Music Blogs - Blogged Blog Directory Add to Technorati Favorites

Monday, June 29, 2009

Black Joe Lewis & The Honeybears: "Tell 'Em What Your Name Is"

I had the priviledge to see Black Joe Lewis & The Honeybears on tour with Mates of State in the Spring of 2008, before anyone outside of Austin, TX really had any idea who this "big band" was. The show was energetic and entertaining, but after about 20 minutes, I felt myself becoming disinterested with the music. Songs started to run into one another, sounding far too similar. The constant barage of brass and sax began to sound more calculated than it should have. Simply put; I got bored. In the front row of a loud, energetic performance; I got bored. When I got my hands on the band's debut album, my sincere hope was that this was a one time thing; that it was no fault of the band, but just a consequence of an off day on my part.

The album begins with what I feel is its strongest song, "Gunpowder." With the band fully cranked up to 11, Lewis' vocals are howled out of the speakers in an exciting, near-unintelligible manner. Everything from the drums to the trumpet just seem to click, and it works! Boy, does it work! "Sugarfoot" tones things down a bit, but for the most part maintains the lead-off's unfathomable energy and spirit!

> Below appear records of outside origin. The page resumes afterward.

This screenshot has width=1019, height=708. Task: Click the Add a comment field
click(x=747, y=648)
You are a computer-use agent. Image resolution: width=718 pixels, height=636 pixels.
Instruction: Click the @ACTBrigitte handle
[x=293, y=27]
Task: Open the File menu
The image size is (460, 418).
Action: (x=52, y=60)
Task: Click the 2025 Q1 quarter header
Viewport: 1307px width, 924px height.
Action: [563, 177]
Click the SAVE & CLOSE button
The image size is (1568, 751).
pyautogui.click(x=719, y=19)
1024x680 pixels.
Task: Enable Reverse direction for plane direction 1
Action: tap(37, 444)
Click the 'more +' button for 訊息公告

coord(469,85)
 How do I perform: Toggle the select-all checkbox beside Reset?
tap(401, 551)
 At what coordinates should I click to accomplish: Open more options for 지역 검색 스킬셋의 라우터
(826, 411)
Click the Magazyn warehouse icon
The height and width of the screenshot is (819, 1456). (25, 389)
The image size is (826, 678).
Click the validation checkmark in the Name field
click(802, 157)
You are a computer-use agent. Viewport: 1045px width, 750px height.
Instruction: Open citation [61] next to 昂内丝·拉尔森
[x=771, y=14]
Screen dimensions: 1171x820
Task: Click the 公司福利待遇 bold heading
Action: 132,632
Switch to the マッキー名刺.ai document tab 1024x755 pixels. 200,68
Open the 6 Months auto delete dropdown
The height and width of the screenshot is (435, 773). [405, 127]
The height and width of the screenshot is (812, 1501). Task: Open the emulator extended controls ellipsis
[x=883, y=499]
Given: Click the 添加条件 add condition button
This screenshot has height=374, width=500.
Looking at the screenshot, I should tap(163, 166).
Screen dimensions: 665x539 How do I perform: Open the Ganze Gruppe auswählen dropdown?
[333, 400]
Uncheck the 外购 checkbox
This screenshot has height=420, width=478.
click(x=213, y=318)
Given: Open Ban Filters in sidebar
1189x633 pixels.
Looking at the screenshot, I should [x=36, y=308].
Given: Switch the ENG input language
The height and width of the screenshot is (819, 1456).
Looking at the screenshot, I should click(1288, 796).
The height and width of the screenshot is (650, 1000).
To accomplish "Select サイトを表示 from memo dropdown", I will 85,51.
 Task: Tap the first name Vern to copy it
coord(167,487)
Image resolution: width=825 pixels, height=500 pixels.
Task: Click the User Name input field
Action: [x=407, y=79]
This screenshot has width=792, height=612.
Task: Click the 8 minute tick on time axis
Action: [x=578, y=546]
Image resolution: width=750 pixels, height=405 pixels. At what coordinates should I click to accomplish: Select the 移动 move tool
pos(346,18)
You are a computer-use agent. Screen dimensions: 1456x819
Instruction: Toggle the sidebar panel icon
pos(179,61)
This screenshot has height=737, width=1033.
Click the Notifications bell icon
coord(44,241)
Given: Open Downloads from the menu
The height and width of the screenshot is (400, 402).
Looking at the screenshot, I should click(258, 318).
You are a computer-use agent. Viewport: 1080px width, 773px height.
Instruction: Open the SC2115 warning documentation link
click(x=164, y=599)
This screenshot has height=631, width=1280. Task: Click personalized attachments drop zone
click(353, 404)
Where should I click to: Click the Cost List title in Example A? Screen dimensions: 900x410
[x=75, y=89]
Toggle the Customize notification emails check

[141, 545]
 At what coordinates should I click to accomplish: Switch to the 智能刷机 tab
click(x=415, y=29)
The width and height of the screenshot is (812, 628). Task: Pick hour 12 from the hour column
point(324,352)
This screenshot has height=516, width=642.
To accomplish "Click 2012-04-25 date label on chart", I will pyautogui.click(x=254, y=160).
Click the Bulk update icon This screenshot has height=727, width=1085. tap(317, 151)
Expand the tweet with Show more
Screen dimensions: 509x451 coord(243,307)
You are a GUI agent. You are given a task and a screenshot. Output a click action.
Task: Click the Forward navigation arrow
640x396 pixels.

Where things go slightly arry is on the song "I'm Broke," in which Lewis proudly exclaims "I'm broke/ everybody knows." It's somewhat humorous, but entirely uncatchy and lacking in the soul of its two predecessors. The album would be fine if it could recover immediately from this disappointment, but it fails to do so. Tracks 4 - 6 are entirely forgettable, and though I get the aim of "Master Sold My Baby," its execution is ultimately flawed.

Things pick back up with "Get Yo Shit," a song that is pure entertainment. Joe tells the story of how he comes home to a "crazy" girl, how they have an argument, and how he ultimately leaves the situation. The best line has to be when his girl claims that he never buys her presents. He responds with, "I bought you a box of chicken but I ate it on the way home." Hilarious! "Humpin'," a catchy and worthwhile instrumental, and "Bobby Booshay" keep the momentum moving all the way to the final track, "Please Pt. 2." It's not the greatest song on the album, but it's definitely worth listening to.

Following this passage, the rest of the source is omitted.